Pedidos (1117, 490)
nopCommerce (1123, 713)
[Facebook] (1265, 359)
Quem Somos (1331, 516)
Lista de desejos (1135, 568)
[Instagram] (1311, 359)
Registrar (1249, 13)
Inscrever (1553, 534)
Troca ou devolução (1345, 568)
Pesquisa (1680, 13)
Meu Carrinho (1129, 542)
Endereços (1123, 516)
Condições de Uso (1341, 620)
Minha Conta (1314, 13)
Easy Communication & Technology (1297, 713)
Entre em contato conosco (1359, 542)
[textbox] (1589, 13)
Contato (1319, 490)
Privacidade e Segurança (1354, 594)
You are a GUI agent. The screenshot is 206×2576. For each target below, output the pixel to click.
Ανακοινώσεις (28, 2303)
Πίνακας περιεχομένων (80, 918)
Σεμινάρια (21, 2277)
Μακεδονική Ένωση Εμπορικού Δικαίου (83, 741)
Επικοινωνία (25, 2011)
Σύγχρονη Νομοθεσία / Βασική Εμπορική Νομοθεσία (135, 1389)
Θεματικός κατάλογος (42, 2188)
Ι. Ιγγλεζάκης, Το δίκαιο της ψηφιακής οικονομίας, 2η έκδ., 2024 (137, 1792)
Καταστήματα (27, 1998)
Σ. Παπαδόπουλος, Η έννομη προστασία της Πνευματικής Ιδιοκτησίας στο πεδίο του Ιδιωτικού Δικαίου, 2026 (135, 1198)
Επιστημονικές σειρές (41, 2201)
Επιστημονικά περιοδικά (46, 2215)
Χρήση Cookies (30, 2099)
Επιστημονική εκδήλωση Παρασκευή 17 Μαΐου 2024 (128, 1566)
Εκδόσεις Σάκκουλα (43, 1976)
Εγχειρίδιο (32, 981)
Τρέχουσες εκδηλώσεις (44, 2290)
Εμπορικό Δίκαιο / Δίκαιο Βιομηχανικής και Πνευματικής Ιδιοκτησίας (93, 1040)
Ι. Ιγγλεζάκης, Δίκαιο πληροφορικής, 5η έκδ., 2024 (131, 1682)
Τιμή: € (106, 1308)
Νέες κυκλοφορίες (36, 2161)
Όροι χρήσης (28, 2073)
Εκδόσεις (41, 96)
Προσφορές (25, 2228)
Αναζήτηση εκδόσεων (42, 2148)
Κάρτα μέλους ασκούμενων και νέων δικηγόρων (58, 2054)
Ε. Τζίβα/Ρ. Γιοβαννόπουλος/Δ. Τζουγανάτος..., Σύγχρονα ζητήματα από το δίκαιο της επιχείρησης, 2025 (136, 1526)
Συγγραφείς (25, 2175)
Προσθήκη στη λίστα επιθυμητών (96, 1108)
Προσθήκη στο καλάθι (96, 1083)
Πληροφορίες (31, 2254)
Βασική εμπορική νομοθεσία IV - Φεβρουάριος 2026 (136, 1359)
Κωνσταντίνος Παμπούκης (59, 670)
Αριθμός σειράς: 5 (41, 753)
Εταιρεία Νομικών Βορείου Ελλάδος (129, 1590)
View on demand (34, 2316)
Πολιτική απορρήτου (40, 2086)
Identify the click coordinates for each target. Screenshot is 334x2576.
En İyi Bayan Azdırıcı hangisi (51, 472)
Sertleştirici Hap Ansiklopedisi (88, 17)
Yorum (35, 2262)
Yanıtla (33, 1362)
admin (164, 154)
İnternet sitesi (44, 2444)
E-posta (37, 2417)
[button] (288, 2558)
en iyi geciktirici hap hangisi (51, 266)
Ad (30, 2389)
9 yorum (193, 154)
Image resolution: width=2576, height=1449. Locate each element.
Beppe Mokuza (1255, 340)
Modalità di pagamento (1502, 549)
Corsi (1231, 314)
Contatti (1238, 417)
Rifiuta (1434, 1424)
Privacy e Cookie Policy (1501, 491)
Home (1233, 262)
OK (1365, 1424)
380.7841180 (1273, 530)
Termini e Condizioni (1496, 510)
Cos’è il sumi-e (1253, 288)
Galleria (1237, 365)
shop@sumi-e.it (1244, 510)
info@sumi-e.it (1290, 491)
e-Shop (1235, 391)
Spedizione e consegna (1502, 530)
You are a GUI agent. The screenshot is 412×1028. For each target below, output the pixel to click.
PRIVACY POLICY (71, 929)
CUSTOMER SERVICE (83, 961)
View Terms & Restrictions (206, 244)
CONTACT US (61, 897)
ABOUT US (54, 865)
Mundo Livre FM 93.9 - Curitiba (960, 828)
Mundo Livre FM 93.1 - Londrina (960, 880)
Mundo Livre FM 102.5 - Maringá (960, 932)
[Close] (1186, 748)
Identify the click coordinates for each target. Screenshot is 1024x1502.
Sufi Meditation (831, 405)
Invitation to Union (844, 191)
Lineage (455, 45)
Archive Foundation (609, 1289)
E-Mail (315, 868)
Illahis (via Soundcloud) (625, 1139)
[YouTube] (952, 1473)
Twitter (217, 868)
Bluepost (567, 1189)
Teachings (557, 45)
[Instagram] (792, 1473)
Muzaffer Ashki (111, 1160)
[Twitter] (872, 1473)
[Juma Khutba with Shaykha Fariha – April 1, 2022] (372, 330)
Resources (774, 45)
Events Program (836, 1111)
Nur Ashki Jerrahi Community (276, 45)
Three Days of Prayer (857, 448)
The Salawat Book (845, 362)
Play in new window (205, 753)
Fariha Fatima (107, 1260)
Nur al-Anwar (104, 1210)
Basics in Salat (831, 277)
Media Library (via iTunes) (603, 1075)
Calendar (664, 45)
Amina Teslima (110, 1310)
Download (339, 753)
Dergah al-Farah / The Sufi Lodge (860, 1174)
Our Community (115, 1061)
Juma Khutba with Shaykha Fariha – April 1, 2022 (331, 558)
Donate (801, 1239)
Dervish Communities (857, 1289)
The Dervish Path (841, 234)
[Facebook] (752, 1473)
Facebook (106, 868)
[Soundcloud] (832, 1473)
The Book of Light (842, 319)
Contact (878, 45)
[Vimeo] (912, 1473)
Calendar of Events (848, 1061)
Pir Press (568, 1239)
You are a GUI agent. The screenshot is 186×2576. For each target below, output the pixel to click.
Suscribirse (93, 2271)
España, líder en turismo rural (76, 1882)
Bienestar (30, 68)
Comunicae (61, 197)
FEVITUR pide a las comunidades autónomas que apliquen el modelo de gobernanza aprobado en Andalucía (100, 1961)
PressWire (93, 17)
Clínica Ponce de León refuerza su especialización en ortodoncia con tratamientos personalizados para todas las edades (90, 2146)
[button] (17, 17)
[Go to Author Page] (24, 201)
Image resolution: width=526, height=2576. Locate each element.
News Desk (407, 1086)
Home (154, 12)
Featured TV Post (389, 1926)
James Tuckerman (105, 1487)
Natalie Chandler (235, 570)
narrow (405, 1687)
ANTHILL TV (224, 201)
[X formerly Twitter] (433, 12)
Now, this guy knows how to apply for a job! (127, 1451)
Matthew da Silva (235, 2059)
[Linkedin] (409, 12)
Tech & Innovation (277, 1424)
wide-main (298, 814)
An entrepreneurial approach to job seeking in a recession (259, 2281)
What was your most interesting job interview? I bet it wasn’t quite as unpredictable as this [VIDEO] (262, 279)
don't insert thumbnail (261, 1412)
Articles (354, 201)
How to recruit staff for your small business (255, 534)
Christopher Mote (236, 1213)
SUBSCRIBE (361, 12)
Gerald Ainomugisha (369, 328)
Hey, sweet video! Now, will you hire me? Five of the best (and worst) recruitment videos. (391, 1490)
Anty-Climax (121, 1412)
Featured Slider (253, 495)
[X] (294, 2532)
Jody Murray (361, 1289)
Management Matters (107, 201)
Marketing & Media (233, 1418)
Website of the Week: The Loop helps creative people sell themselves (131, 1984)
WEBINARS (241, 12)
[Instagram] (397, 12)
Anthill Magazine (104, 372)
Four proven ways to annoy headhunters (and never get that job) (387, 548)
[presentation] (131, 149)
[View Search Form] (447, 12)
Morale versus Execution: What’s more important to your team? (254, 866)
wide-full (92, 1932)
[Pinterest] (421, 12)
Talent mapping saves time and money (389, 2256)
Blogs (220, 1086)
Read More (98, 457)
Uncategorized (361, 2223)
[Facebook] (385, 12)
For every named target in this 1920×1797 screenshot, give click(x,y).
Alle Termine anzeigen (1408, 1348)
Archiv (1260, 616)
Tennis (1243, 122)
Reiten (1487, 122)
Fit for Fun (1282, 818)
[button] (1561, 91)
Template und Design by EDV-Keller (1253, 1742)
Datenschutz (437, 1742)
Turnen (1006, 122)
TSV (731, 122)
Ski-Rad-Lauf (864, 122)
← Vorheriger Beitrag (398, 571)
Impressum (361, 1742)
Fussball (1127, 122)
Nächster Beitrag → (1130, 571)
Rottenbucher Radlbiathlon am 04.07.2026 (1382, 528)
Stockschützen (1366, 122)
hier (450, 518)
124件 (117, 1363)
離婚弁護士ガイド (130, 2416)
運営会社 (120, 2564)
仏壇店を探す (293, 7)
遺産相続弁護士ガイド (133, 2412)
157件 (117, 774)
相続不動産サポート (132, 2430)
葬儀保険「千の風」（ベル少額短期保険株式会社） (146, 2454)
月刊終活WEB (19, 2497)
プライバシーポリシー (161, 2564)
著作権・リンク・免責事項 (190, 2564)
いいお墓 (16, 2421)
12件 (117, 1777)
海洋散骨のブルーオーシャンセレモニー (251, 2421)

◆ ◆ ◆

→ To do
From the records above, transcribe exactly the run of lines that opens with the line holding "admin (164, 154)" and closes with the line holding "[Close] (1186, 748)", both included.

→ Task result
admin (164, 154)
İnternet sitesi (44, 2444)
E-posta (37, 2417)
[button] (288, 2558)
en iyi geciktirici hap hangisi (51, 266)
Ad (30, 2389)
9 yorum (193, 154)
Image resolution: width=2576, height=1449. Locate each element.
Beppe Mokuza (1255, 340)
Modalità di pagamento (1502, 549)
Corsi (1231, 314)
Contatti (1238, 417)
Rifiuta (1434, 1424)
Privacy e Cookie Policy (1501, 491)
Home (1233, 262)
OK (1365, 1424)
380.7841180 (1273, 530)
Termini e Condizioni (1496, 510)
Cos’è il sumi-e (1253, 288)
Galleria (1237, 365)
shop@sumi-e.it (1244, 510)
info@sumi-e.it (1290, 491)
e-Shop (1235, 391)
Spedizione e consegna (1502, 530)
You are a GUI agent. The screenshot is 412×1028. For each target below, output the pixel to click.
PRIVACY POLICY (71, 929)
CUSTOMER SERVICE (83, 961)
View Terms & Restrictions (206, 244)
CONTACT US (61, 897)
ABOUT US (54, 865)
Mundo Livre FM 93.9 - Curitiba (960, 828)
Mundo Livre FM 93.1 - Londrina (960, 880)
Mundo Livre FM 102.5 - Maringá (960, 932)
[Close] (1186, 748)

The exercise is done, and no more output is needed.